🤖 AI Summary
This work addresses the challenge of catastrophic forgetting of source-domain identity knowledge when fine-tuning generative models under extreme few-shot conditions (fewer than 10 images), which often leads to degraded generation quality. To mitigate this issue, the authors propose a novel approach that integrates identity injection with feature consistency alignment.

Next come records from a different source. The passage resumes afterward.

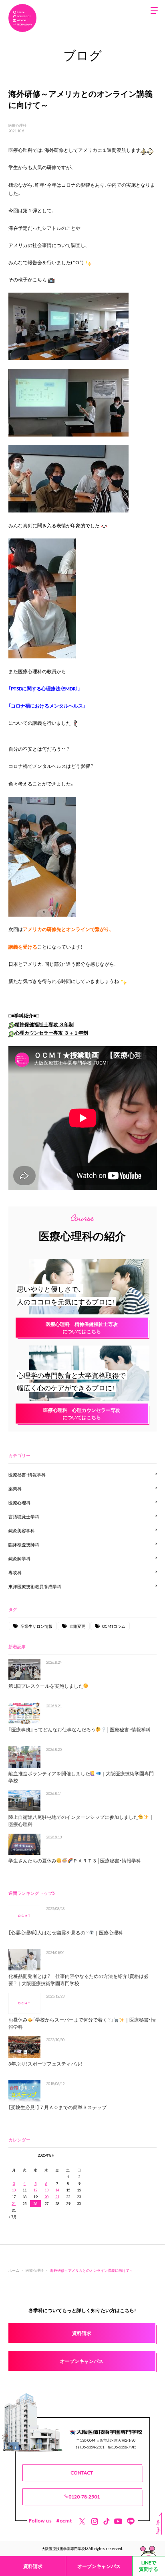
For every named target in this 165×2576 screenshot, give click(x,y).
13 (46, 2190)
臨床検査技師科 (23, 1544)
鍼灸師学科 (19, 1558)
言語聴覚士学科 (23, 1516)
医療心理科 (17, 125)
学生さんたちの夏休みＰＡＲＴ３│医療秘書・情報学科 (74, 1860)
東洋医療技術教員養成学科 (34, 1586)
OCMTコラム (113, 1626)
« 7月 (12, 2216)
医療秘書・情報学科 (27, 1474)
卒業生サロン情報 (36, 1626)
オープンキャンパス (99, 2566)
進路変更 (77, 1626)
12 (35, 2190)
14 (57, 2190)
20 (46, 2196)
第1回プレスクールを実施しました (45, 1685)
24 (14, 2203)
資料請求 (32, 2566)
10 (14, 2190)
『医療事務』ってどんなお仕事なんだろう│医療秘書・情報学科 (79, 1729)
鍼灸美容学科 (21, 1530)
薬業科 (15, 1488)
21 (57, 2196)
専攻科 (15, 1572)
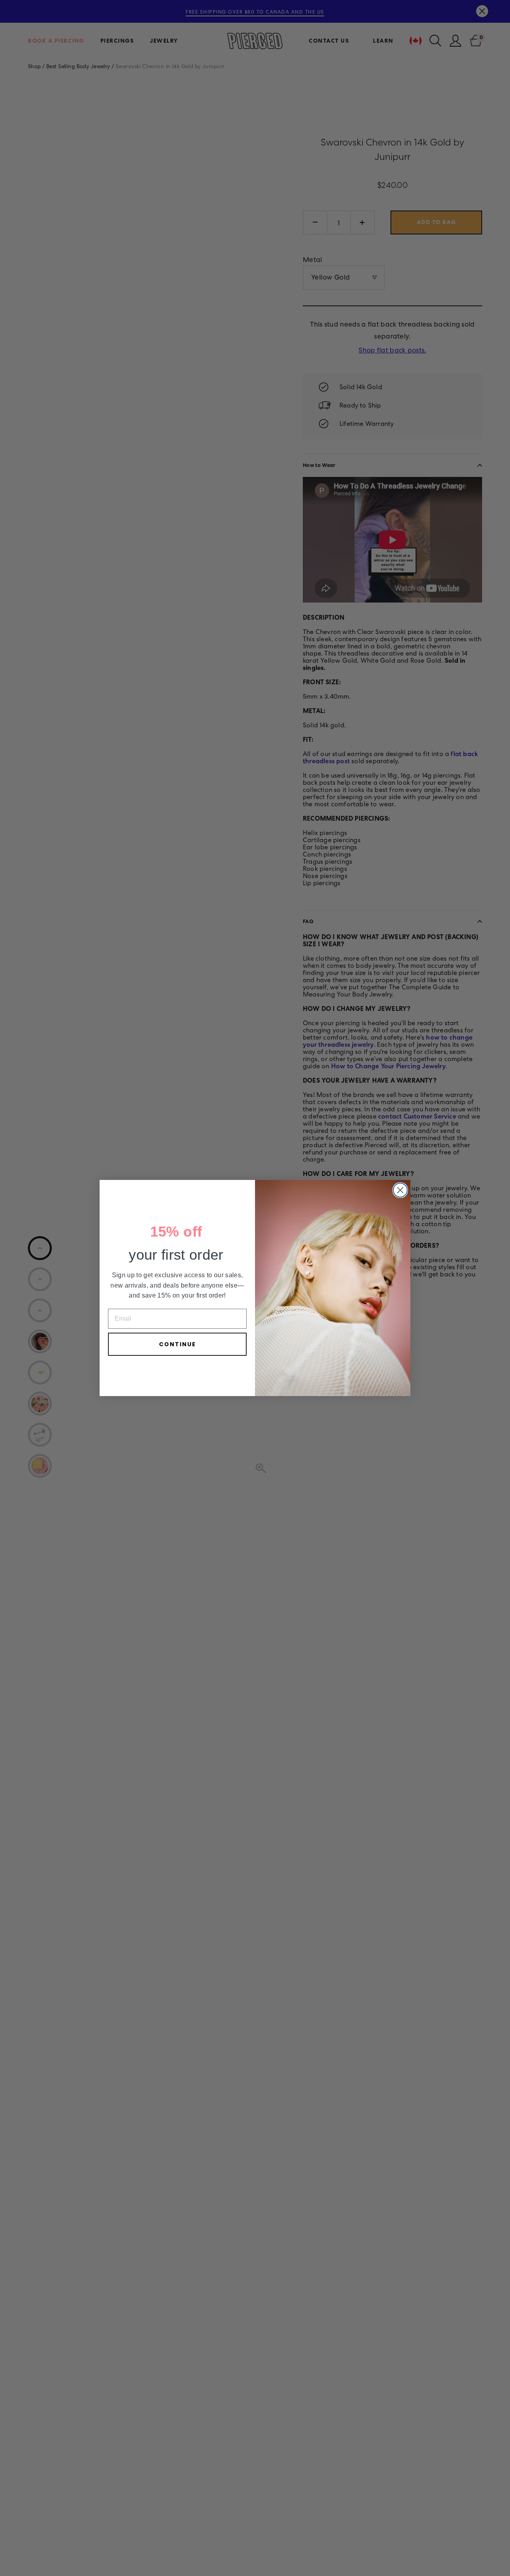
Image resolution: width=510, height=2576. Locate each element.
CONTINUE (177, 1344)
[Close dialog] (400, 1190)
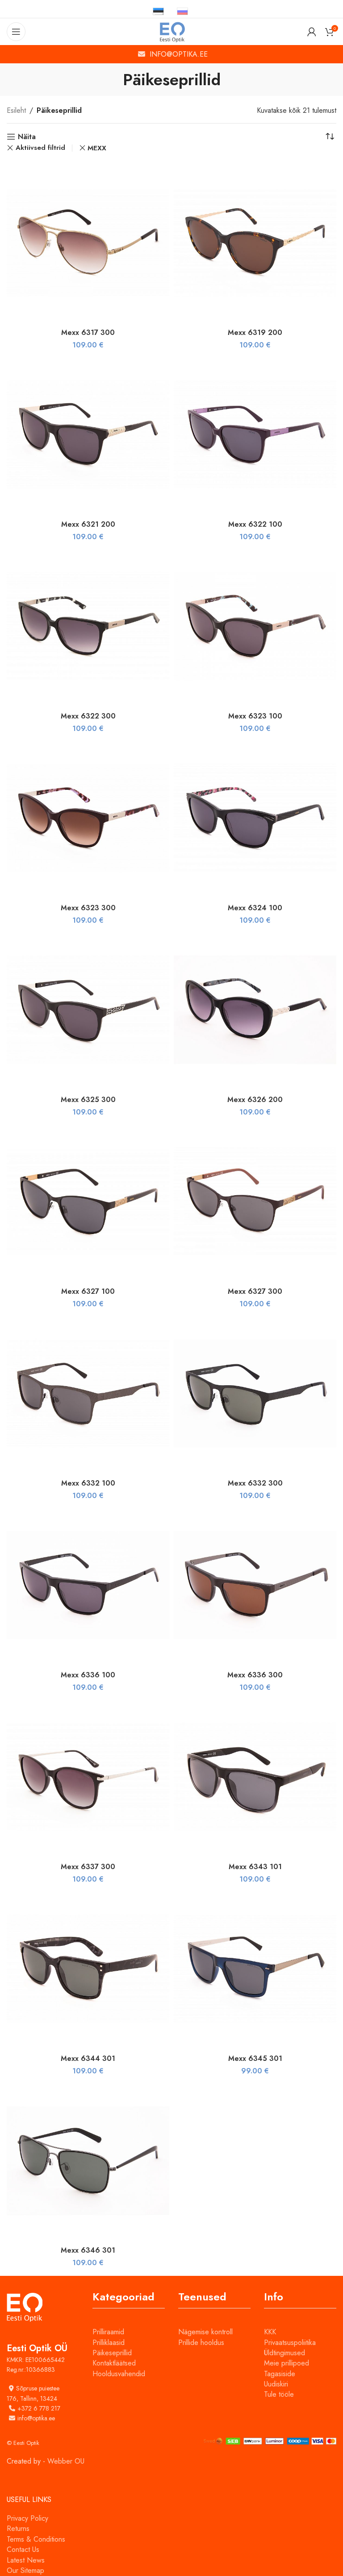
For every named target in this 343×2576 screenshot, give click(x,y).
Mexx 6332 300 (255, 1483)
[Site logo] (172, 31)
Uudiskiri (276, 2384)
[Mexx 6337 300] (88, 1777)
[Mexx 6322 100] (255, 434)
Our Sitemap (25, 2570)
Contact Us (23, 2549)
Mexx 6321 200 (88, 524)
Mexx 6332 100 (88, 1483)
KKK (270, 2332)
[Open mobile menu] (16, 32)
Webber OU (65, 2461)
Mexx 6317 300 (88, 332)
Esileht (16, 110)
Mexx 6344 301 (88, 2058)
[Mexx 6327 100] (88, 1201)
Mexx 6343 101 (255, 1867)
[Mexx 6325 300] (88, 1010)
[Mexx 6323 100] (255, 626)
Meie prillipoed (286, 2363)
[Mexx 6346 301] (88, 2161)
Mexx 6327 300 (255, 1291)
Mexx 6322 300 (88, 716)
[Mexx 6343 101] (255, 1777)
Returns (18, 2528)
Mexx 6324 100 (255, 908)
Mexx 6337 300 (88, 1867)
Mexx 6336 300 (255, 1675)
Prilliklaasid (108, 2342)
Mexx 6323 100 (255, 716)
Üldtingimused (284, 2353)
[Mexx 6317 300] (88, 242)
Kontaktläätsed (114, 2363)
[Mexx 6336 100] (88, 1585)
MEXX (97, 148)
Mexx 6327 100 (88, 1291)
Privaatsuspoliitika (290, 2342)
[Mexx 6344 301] (88, 1968)
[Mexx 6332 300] (255, 1393)
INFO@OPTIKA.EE (179, 54)
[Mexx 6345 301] (255, 1968)
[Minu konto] (312, 32)
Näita (27, 136)
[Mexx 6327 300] (255, 1201)
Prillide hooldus (201, 2342)
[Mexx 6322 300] (88, 626)
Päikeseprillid (112, 2353)
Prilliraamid (108, 2332)
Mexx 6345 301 (255, 2058)
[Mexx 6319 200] (255, 242)
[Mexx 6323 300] (88, 818)
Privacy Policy (27, 2518)
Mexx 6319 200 (255, 332)
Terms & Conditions (36, 2539)
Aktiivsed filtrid (40, 147)
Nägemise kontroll (205, 2332)
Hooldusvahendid (118, 2374)
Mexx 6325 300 (88, 1099)
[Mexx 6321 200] (88, 434)
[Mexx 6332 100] (88, 1393)
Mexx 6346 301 (88, 2250)
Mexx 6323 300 (88, 908)
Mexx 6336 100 (88, 1675)
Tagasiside (279, 2374)
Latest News (26, 2560)
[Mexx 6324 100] (255, 818)
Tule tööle (279, 2394)
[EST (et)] (158, 11)
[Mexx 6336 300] (255, 1585)
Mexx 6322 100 (255, 524)
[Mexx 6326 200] (255, 1010)
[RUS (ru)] (182, 11)
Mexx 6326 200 (255, 1099)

The method employs an identity injection module, an identity replacement mechanism, style-content disentanglement, and reconstruction modulation to effectively preserve source-domain identity information during target-domain adaptation. Extensive experiments on multiple public datasets demonstrate that the proposed method significantly outperforms current state-of-the-art techniques, achieving consistent improvements across five evaluation metrics and simultaneously enhancing both identity fidelity and overall visual quality of the generated images.
📝 Abstract
Training generative models with limited data presents severe challenges of mode collapse. A common approach is to adapt a large pretrained generative model upon a target domain with very few samples (fewer than 10), known as few-shot generative model adaptation. However, existing methods often suffer from forgetting source domain identity knowledge during adaptation, which degrades the quality of generated images in the target domain. To address this, we propose Identity Injection and Preservation (I$^2$P), which leverages identity injection and consistency alignment to preserve the source identity knowledge. Specifically, we first introduce an identity injection module that integrates source domain identity knowledge into the target domain's latent space, ensuring the generated images retain key identity knowledge of the source domain. Second, we design an identity substitution module, which includes a style-content decoupler and a reconstruction modulator, to further enhance source domain identity preservation. We enforce identity consistency constraints by aligning features from identity substitution, thereby preserving identity knowledge. Both quantitative and qualitative experiments show that our method achieves substantial improvements over state-of-the-art methods on multiple public datasets and 5 metrics.